Será que os médicos são, realmente, contrários a que os farmacêuticos
proporcionem cuidado ao paciente, à família e à comunidade, com o objetivo de
promover o uso seguro e racional de medicamentos, otimizar a farmacoterapia,
prevenir doenças e promover saúde?
Apesar dos inegáveis
avanços na área da saúde e também da ampliação no acesso aos medicamentos e a
outros recursos terapêuticos, não tem sido possível garantir um cuidado
contínuo e integrado nos diversos pontos de atenção à saúde. O modelo
assistencial em vigor no país – fragmentado, hierarquizado, centrado no médico,
orientado à doença aguda, e que promove pouca autonomia do paciente – não tem
conseguido responder de forma resolutiva e custo-efetiva às necessidades de
saúde da população.
Para respaldar tais
afirmações, recorro a dados que demonstram a falta de controle de doenças de
alta prevalência e com impacto na principal causa de morte no país. Cerca de
70% dos pacientes não conseguem controlar a hipertensão, o diabetes ou as
dislipidemias, mesmo tendo diagnóstico e prescrição de médicos. Adicionalmente,
o subdiagnóstico continua elevado, e a promoção da saúde, por meio de
modificação de hábitos de vida, segue negligenciada. Esses problemas têm
elevado os custos e tornado insustentável o financiamento da saúde,
especialmente em uma sociedade polimedicada e em processo de crescente
envelhecimento.
Dados do Ministério da
Saúde revelam que 82% dos pacientes que utilizavam 5 ou mais medicamentos de
uso contínuo o faziam de forma incorreta ou demonstravam baixa adesão ao
tratamento. Um em cada três pacientes abandonou algum tratamento, 54% omitiram
doses, 33% usaram medicamentos em horários errados, 21% adicionaram doses não
prescritas, 13% não iniciaram algum tratamento prescrito, entre outras
constatações.
Ressalte-se que o
Brasil ocupa o 5º lugar no ranking mundial de automedicação sob influência de
propaganda, que induz, muitas vezes, ao consumo irresponsável de medicamentos.
Diante desse cenário,
pergunto: é mais seguro e mais efetivo alguém selecionar medicamentos de venda
livre sozinho ou contar com o apoio de um farmacêutico? Prescrever medicamentos
de venda livre é exercício ilegal da medicina? O encaminhamento precoce de
pacientes sem diagnóstico nosológico ao médico é uma prescrição farmacêutica
danosa à saúde? É mais adequado o paciente gerenciar por conta própria o seu
tratamento ou contar com o apoio de um farmacêutico para avaliar a necessidade,
a efetividade, a segurança e a adesão?
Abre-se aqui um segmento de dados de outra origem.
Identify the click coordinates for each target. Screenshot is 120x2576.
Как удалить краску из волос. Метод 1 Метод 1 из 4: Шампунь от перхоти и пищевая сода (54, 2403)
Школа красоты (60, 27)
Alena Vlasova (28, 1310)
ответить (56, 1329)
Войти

Por que os farmacêuticos não podem
auxiliar os pacientes, já diagnosticados e sob tratamento médico, a controlar
as suas doenças, por meio do acompanhamento farmacoterapêutico? Prevenir erros
de medicação quando o paciente transita por diferentes serviços de saúde é
prejudicial à sociedade? Fazer atendimento humanizado e com privacidade, em
consultório, como qualquer outro profissional da saúde, constitui exercício
ilegal da medicina?
A quem interessa
ignorar evidências científicas que indicam ser a atuação clínica dos
farmacêuticos uma importante contribuição para o diagnóstico precoce, para a
autonomia dos pacientes e para terapias mais efetivas e seguras, com
consequente redução de custos para o paciente e para o sistema de saúde? Até
quando os gestores serão induzidos a desconsiderar que as farmácias constituem
um lugar de atenção à saúde e uma das portas de entrada ao sistema de saúde?
O farmacêutico não pode
e não vai ficar de olhos fechados diante das necessidades de saúde dos que o
procuram em busca de assistência. É dever do farmacêutico prover cuidados, e
nenhuma entidade ou interesse corporativo irá limitar o direito de acesso da
sociedade aos seus serviços. Não há tempo a perder com insultos corporativos. A
categoria farmacêutica merece respeito.
Esclareço, ainda, que,
como toda entidade de profissão regulamentada no país, o sistema CFF/CRFs
dispõe de mecanismos para coibir qualquer ato de imperícia, imprudência ou
negligência. Sempre agi, e continuarei agindo, em defesa da sociedade e não
serei condescendente com aqueles que porventura vierem a infringir as normativas
e o código de ética da profissão farmacêutica.
Por fim, conclamo as
entidades médicas brasileiras a refletir sobre o que diz a declaração da
Associação Médica Mundial:
“O paciente será mais
bem servido quando farmacêuticos e médicos colaborarem entre si, reconhecendo e
respeitando os papéis de cada um, para garantir que os medicamentos sejam
usados de forma segura e adequada, para alcançar o melhor resultado para a saúde
do paciente”
(Declaração de Tel
Aviv, 1999)
Espero encerrar aqui
esta polêmica que, a meu ver, não deveria mais prosperar entre entidades
profissionais que devem unir esforços em prol da saúde da população.
Walter da Silva Jorge
João
Presidente do Conselho
Federal de Farmácia - CFF
Brasília-DF, 10 de
junho de 2016.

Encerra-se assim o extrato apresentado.